Product:	[Red Hat Storage] Red Hat Gluster Storage	Reporter:	Ben Turner <bturner>
Component:	glusterfs	Assignee:	Sunny Kumar <sunkumar>
Status:	CLOSED INSUFFICIENT_DATA	QA Contact:	Bala Konda Reddy M <bmekala>
Severity:	urgent	Docs Contact:
Priority:	urgent
Version:	rhgs-3.2	CC:	bkunal, bturner, nbalacha, nbarry, rgowdapp, rhs-bugs, skoduri, vbellur
Target Milestone:	---	Keywords:	ZStream
Target Release:	---
Hardware:	x86_64
OS:	Linux
Whiteboard:
Fixed In Version:		Doc Type:	If docs needed, set a value
Doc Text:		Story Points:	---
Clone Of:		Environment:
Last Closed:	2019-11-06 05:58:45 UTC	Type:	Bug
Regression:	---	Mount Type:	---
Documentation:	---	CRM:
Verified Versions:		Category:	---
oVirt Team:	---	RHEL 7.3 requirements from Atomic Host:
Cloudforms Team:	---	Target Upstream Version:
Embargoed:
Bug Depends On:	1647277
Bug Blocks:

Description Ben Turner 2018-12-03 00:38:33 UTC

Description of problem:

Every two weeks or so the gluster client process is crashing / getting killed by OOM killer when running commvault backups.

Version-Release number of selected component (if applicable):

glusterfs-3.8.4-18.el6rhs.x86_64

How reproducible:

Intermittent, happens about once every two weeks when running daily backups where commvault writes to gluster.

Steps to Reproduce:
1.  Run commvault backup SW
2.  Backup to a gluster FUSE mount
3.  Crash / OOM killer kills the FUSE mount and the backup fails.

Actual results:

Crash / OOM kill takes down the gluster mount.

Expected results:

Normal operation.

Additional info:

We have 2 app cores from the gluster client mount process that need analysis.

Comment 9 Amar Tumballi 2018-12-04 08:52:48 UTC

Few more details required!

Size of RAM.

$ grep 'lru' <statedump-file>
$ grep 'active' <statedump-file>

Comment 11 Nathan Barry 2018-12-04 21:11:39 UTC

RAM at time of coredump was 16GB, client has since been upgraded to 32GB RAM.
Statedumps will be uploaded to case

Comment 12 Ben Turner 2018-12-10 15:28:27 UTC

Its been since 12/3 and no updates have been added and no owner is assigned, what is the status of this bug?
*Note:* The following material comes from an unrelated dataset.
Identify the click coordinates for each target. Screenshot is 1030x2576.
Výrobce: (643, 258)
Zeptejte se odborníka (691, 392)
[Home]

Comment 17 Ben Turner 2018-12-10 16:44:30 UTC

Core was generated by `/usr/sbin/glusterfs --volfile-server=aclrhgs.noblehosted.com --volfile-server=a'.
Program terminated with signal 11, Segmentation fault.
#0  mem_get (mem_pool=0x7fcd5800f4e0) at mem-pool.c:523
523	        *pool_ptr = (struct mem_pool *)mem_pool;

(gdb) f 0
#0  mem_get (mem_pool=0x7fcd5800f4e0) at mem-pool.c:523
523	        *pool_ptr = (struct mem_pool *)mem_pool;

(gdb) p ptr
$1 = (void *) 0x0

(gdb) p pool_ptr
$2 = (struct mem_pool **) 0x10